INSTRUCTIONS TO FOLLOW: Swap every occurrence of "screenshot" for "screen capture" throughout the records below and reproduce them with no other changes. Omit the pictures from your answer.

### DATASET CONTENT

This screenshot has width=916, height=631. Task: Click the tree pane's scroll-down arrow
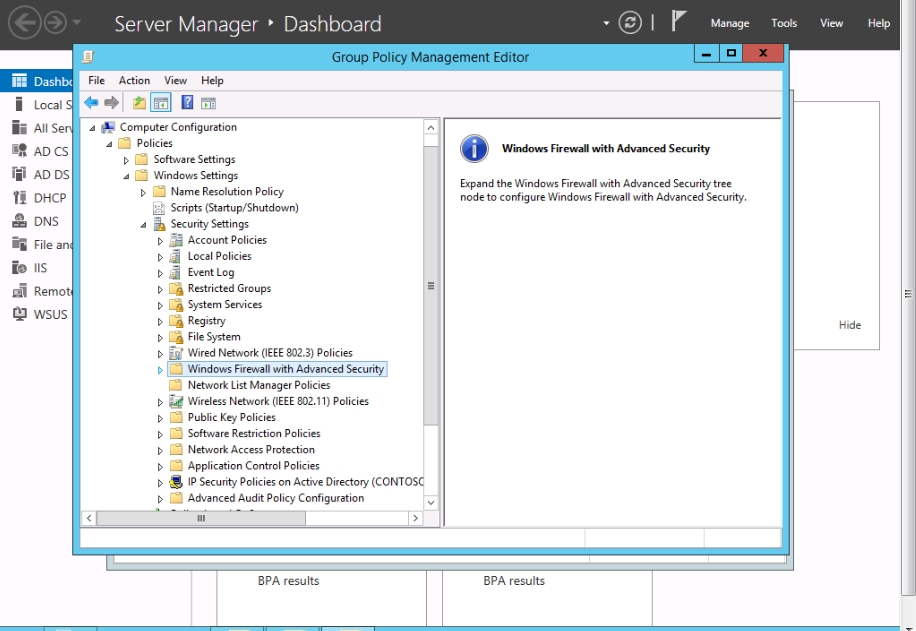(x=431, y=502)
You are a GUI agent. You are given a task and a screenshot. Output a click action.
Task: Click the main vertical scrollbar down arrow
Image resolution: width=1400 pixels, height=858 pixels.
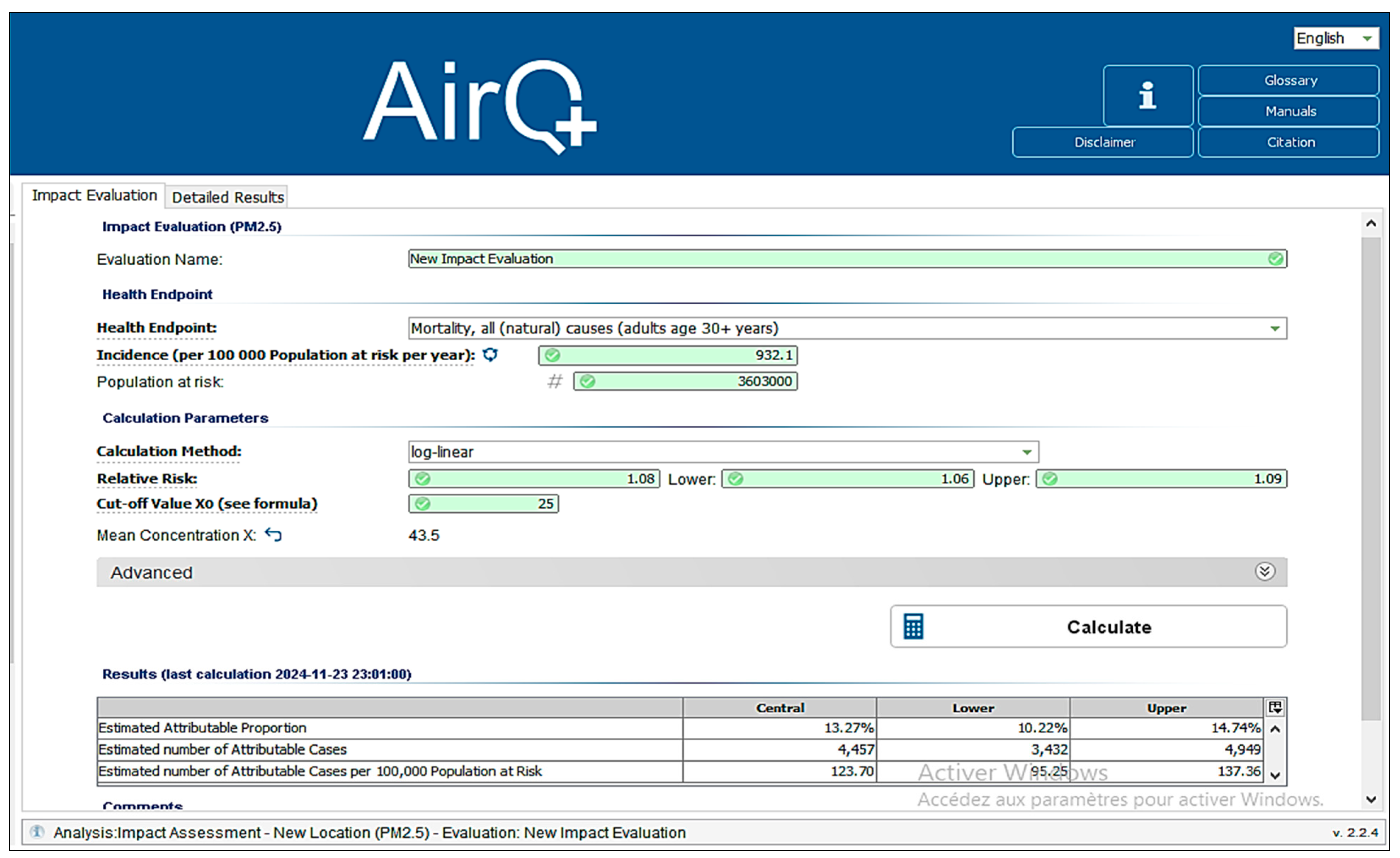point(1371,799)
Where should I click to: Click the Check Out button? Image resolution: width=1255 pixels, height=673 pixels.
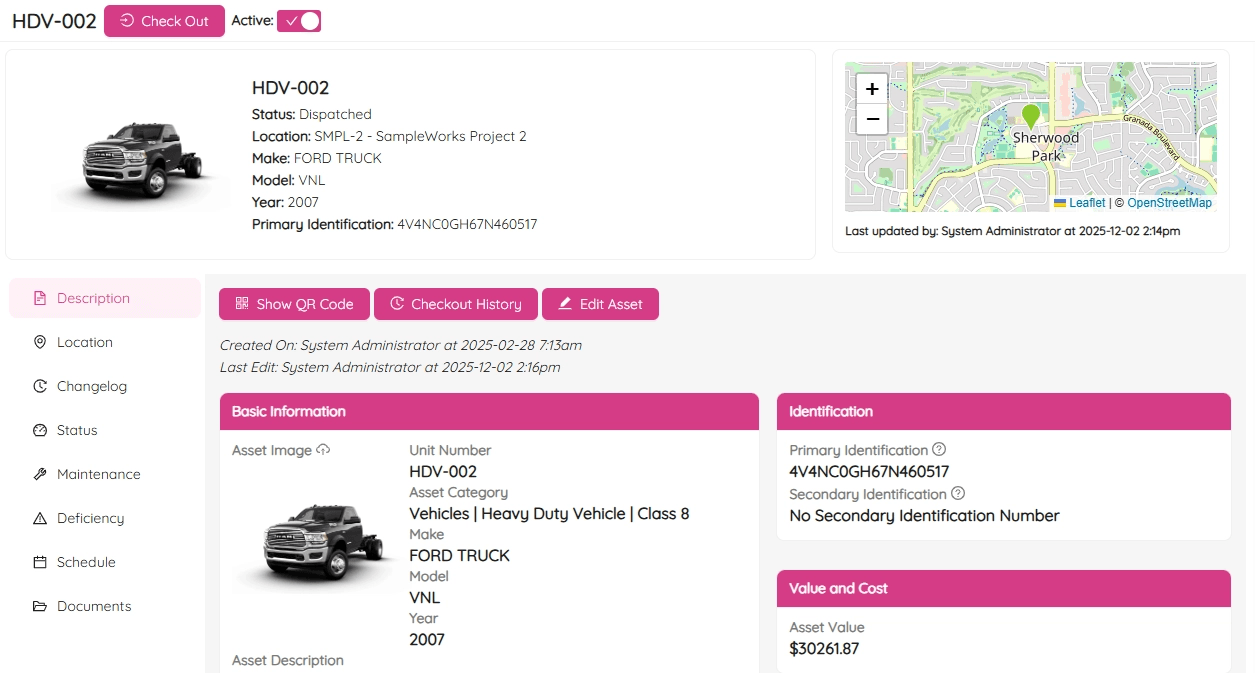(x=164, y=20)
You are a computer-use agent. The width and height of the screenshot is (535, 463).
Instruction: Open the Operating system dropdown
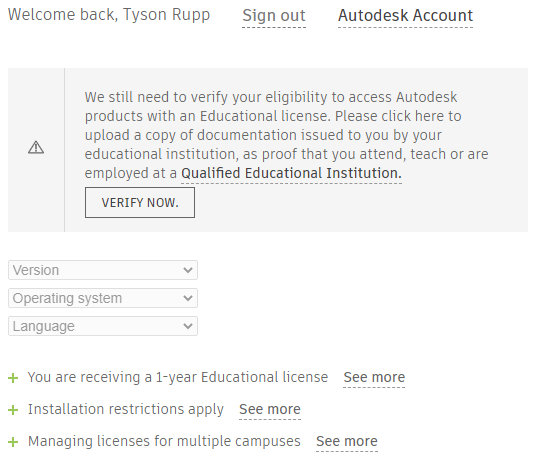pos(103,298)
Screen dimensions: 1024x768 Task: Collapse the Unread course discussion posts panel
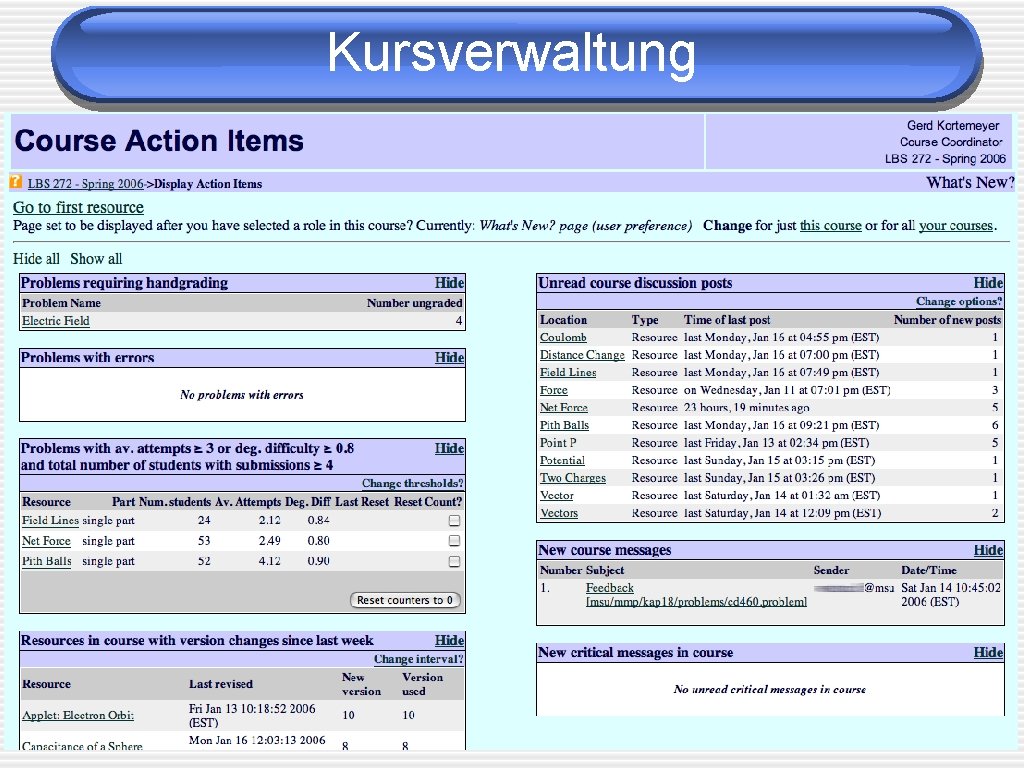click(988, 283)
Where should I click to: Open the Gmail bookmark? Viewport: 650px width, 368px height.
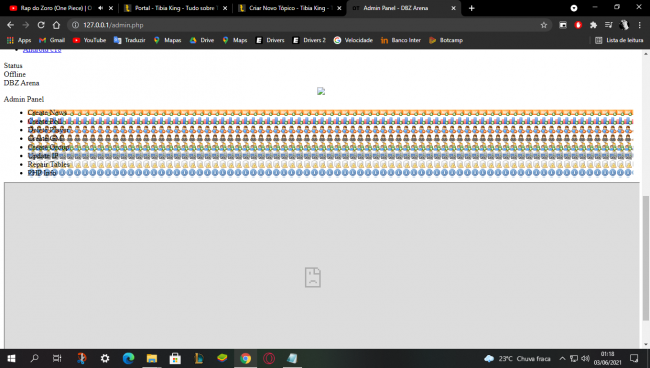(52, 40)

######

THE RESPONSE:
This screen capture has width=916, height=631. Task: Click the tree pane's scroll-down arrow
(x=431, y=502)
You are a GUI agent. You are given a task and a screen capture. Output a click action.
Task: Click the main vertical scrollbar down arrow
Image resolution: width=1400 pixels, height=858 pixels.
point(1371,799)
Where should I click to: Click the Check Out button? Image resolution: width=1255 pixels, height=673 pixels.
(x=164, y=20)
You are a computer-use agent. The width and height of the screen capture is (535, 463).
Instruction: Open the Operating system dropdown
pos(103,298)
Screen dimensions: 1024x768 Task: Collapse the Unread course discussion posts panel
click(988, 283)
Where should I click to: Open the Gmail bookmark? Viewport: 650px width, 368px height.
(52, 40)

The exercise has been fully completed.